На перилах набиты брусочки. И без них бы никто не катался. Тусклое освещение, больные синеватые стены, капли коричневой краски и чёрные пятнашки жвачки – зачем съезжать вниз, в толкучий ад гардероба? Смешно засунув руки в карманы, размашисто перепрыгивает ступени старшеклассник. У него хорошая широкая спинка. Парень оглядывается, узнаёт и приветливо кивает. Ответить не получается: лестница кончается слишком быстро, но она всегда так кончалась перед вторым этажом.
Коридор пуст, в нём истаивают шаги. Где-то хлопнула дверь, из ближайшего класса течёт разноголосый гул. В подступающей тишине коридор выглядит неприлично, словно видишь то, чего не должен был. Блестит, закрытое оргстеклом, расписание. Журчит заплёванный насваем фонтанчик. За окнами тьма, под потолком мертвенный зимний свет.
Всё ещё не пахнет.
Пол больше не прогибается, гниль затвердела, смотрит из протёртостей чахоточными пятнами. Они оббиты жестяными заплатками, и чернота бессильно сочится из рваных ран. Линолеум выстужен, же́сток, натянут. По нему побегут, об него споткнутся, на него упадут. Лишь бы никто не помешал. Решимости хватит только на один раз, любая мелочь или ошибка развеют её.
Когда до двери остаётся несколько шагов, а рука уже тянется под рубашку, раздаются шаги и из-за угла появляется Локоть. Психолог подлетает к расписанию и начинает рассеяно водить по столбцам пальцем.
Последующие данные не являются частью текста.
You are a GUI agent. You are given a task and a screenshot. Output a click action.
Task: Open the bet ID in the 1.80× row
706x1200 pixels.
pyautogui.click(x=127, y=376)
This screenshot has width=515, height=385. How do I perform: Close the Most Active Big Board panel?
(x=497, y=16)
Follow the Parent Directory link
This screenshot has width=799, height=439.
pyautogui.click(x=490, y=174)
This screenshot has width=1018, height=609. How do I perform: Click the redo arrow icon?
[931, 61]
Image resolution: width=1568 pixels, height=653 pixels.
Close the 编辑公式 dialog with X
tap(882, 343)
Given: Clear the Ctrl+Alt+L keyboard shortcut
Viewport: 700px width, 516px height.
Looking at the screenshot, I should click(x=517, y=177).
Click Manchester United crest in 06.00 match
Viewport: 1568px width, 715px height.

Ход сбивается, рука сбегает обратно. В кармане звякают магазины.
– Приветствую! – Локоть только сейчас замечает, что он не один.
– Здравствуйте...
– Кабинет ищите?
Он что, всё понял? Сейчас подойдёт, вырвет ворованную сталь, впервые прикажет: "На четвёртый, живо!". Чёрные волосы взъерошены, лицо рябит. Глаза обычны, не отличить один от другого, и Локоть улыбается растеряно, как ребёнок. Нет, он ни о чём не догадывается.